Optimization Spark job - Spark 2.1

Question

my spark job currently runs in 59 mins. I want to optimize it so that I it takes less time. I have noticed that the last step of the job takes a lot of time (55 mins) (see the screenshots of the spark job in Spark UI below).

I need to join a big dataset with a smaller one, apply transformations on this joined dataset (creating a new column).

At the end, I should have a dataset repartitioned based on the column PSP (see snippet of the code below). I also perform a sort at the end (sort each partition based on 3 columns).

All the details (infrastructure, configuration, code) can be found below.

Snippet of my code :

    spark.conf.set("spark.sql.shuffle.partitions", 4158)

    val uh = uh_months
      .withColumn("UHDIN", datediff(to_date(unix_timestamp(col("UHDIN_YYYYMMDD"), "yyyyMMdd").cast(TimestampType)),
        to_date(unix_timestamp(col("january"), "yyyy-MM-dd").cast(TimestampType))))
"ddMMMyyyy")).cast(TimestampType)))
      .withColumn("DVA_1", date_format(col("DVA"), "dd/MM/yyyy"))
      .drop("UHDIN_YYYYMMDD")
      .drop("january")
      .drop("DVA")
      .persist()

    val uh_flag_comment = new TransactionType().transform(uh)
    uh.unpersist()

    val uh_joined = uh_flag_comment.join(broadcast(smallDF), "NO_NUM")
      .select(
        uh.col("*"),
        smallDF.col("PSP"),
        smallDF.col("minrel"),
        smallDF.col("Label"),
        smallDF.col("StartDate"))
      .withColumnRenamed("DVA_1", "DVA")

    smallDF.unpersist()

    val uh_to_be_sorted = uh_joined.repartition(4158, col("PSP"))
    val uh_final = uh_joined.sortWithinPartitions(col("NO_NUM"), col("UHDIN"), col("HOURMV"))

    uh_final

EDITED - Repartition logic

    val sqlContext = spark.sqlContext
    sqlContext.udf.register("randomUDF", (partitionCount: Int) => {
      val r = new scala.util.Random
      r.nextInt(partitionCount)
      // Also tried with r.nextInt(partitionCount) + col("PSP")
    })

    val uh_to_be_sorted = uh_joined
        .withColumn("tmp", callUDF("RandomUDF", lit("4158"))
        .repartition(4158, col("tmp"))
        .drop(col("tmp"))
    val uh_final = uh_to_be_sorted.sortWithinPartitions(col("NO_NUM"), col("UHDIN"), col("HOURMV"))

    uh_final

smallDF is a small dataset (535MB) that I broadcast.

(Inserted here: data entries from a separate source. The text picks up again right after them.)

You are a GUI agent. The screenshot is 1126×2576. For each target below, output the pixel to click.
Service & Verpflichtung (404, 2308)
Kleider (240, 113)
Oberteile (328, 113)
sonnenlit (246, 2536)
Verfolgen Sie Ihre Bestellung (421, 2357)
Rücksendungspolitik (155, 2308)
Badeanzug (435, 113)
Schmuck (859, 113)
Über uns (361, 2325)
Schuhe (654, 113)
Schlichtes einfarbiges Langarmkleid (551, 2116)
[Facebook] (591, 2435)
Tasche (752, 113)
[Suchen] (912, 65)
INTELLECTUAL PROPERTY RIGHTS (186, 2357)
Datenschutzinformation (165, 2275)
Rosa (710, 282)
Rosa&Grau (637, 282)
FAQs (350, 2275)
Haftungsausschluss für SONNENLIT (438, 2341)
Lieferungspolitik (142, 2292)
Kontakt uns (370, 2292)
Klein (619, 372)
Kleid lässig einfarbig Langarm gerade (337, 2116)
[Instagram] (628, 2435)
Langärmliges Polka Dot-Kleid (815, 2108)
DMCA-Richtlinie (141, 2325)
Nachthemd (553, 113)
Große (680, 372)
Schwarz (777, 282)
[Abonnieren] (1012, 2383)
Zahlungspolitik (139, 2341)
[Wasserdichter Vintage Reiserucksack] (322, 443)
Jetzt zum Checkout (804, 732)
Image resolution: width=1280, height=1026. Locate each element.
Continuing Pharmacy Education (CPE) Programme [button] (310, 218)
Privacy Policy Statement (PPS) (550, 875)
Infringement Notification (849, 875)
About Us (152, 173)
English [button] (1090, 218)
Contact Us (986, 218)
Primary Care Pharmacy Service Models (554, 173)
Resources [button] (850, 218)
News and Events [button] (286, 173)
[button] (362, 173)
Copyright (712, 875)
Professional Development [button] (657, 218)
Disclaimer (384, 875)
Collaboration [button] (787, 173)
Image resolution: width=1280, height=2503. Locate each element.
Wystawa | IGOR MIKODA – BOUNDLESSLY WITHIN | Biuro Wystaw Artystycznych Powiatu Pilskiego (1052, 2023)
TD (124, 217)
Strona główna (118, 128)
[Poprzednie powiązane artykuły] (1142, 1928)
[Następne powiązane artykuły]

TransactionType is a class where I add a new column of string elements to my uh dataframe based on the value of 3 columns (MMED, DEBCRED, NMTGP), checking the values of those columns using regex.

I previously faced a lot of issues (job failing) because of shuffle blocks that were not found. I discovered that I was spilling to disk and had a lot of GC memory issues so I increased the "spark.sql.shuffle.partitions" to 4158.

WHY 4158 ?

Partition_count = (stage input data) / (target size of your partition)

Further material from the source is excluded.